In the 1950s Nevada was known for its “quickie” divorces, which were not all that quick back in the day, but quicker than other states. Now, Nevada has developed a cottage industry around weddings. There are stand-alone chapels that offer a myriad of packages. Every major resort has a wedding feature which, more likely than not, includes an Elvis impersonator.
Of course, I’m not breaking any new ground when I tell you this. I bring it up today to tell you about the first wedding chapel wedding I attended. It happened some 40 years ago.

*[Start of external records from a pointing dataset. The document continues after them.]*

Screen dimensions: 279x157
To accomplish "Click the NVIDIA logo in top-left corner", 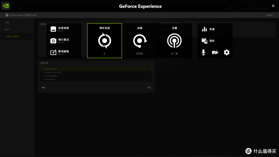I will pos(5,5).
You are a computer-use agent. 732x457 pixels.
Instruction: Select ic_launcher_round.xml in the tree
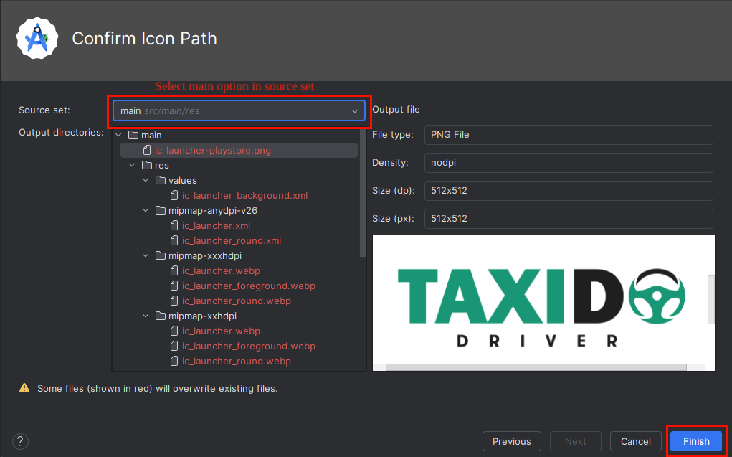point(231,241)
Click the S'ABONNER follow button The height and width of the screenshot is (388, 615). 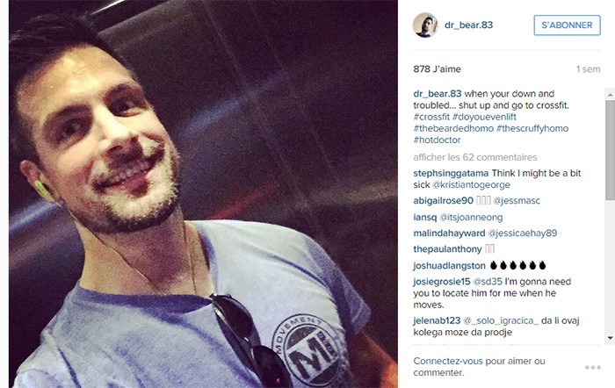567,25
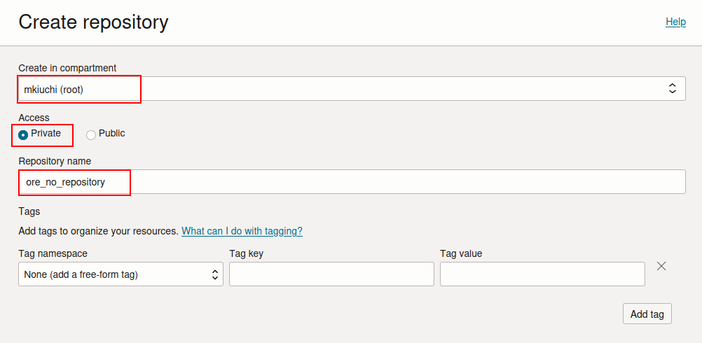Click the compartment selector up-down arrows

(672, 89)
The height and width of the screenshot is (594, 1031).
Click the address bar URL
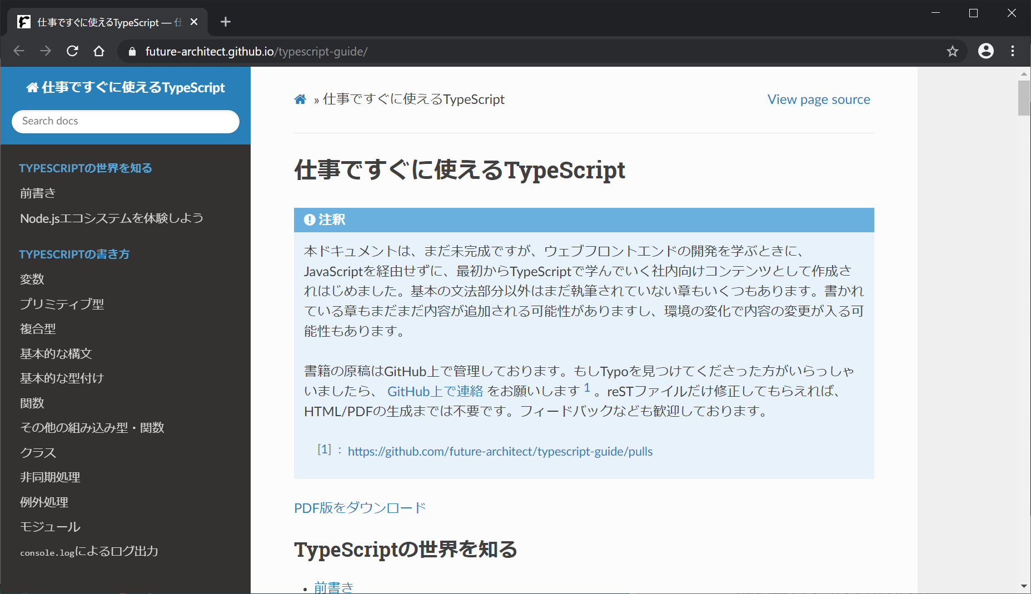click(256, 52)
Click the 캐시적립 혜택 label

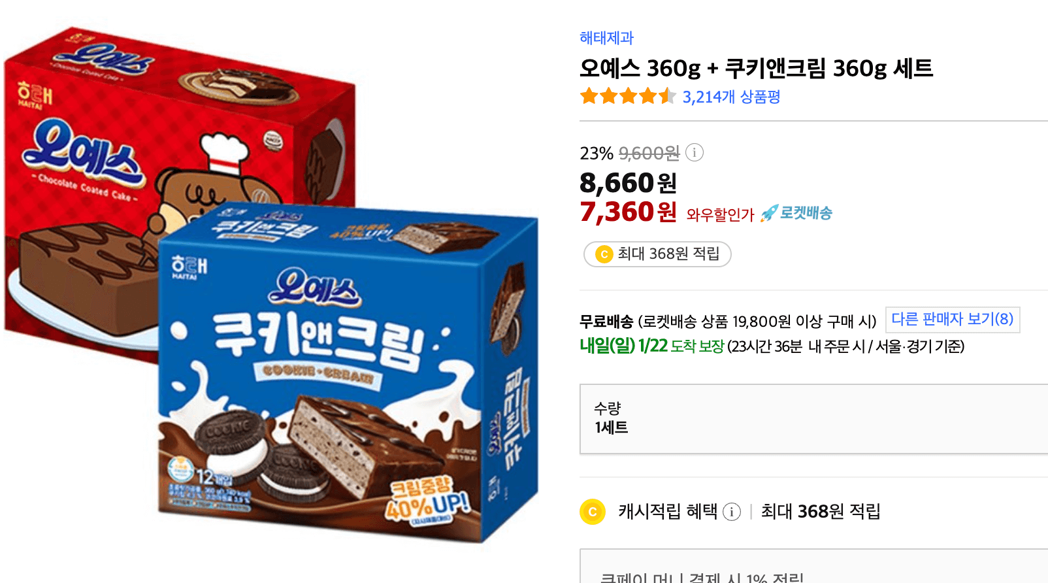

My youngest brother Johnny sent word to the family that he had met a girl in Prescott, Arizona by the name of Carolyn, and they were going to get married in Las Vegas.
So, we showed up at the appointed time to one of those cutesy wedding chapels in Las Vegas. The minister, who sounded like Wolfman Jack and looked like he also worked as an Elvis impersonator, bid the wedding party to be seated so the ceremony could begin.
He turned to Carolyn and said:
“Margaret, do you take this man to be your husband?”
She quietly said “yes.”
Wolfman Jack then turned to my brother John and said:
“Wallace, do you take this woman to be your wife?”
He also said “yes” to which the Wolfman growled them into holy wedlock.
I asked John why he didn’t speak up about the mixup in names. He said he thought “Margaret” might be Carolyn’s middle name.
“But, you do know that your name is not ‘Wallace,’ right,” I replied.
He looked at me like a bothersome older brother, shrugged acknowledgement, and made his way to his wife. Love towers over names, I guess.
Anyway, I talked to the Rev. Mr. Wolfman and told him about the mistake. He looked at his note cards and said he mixed up John and Carolyn with the next wedding party, which, he pointed out, was now at the door.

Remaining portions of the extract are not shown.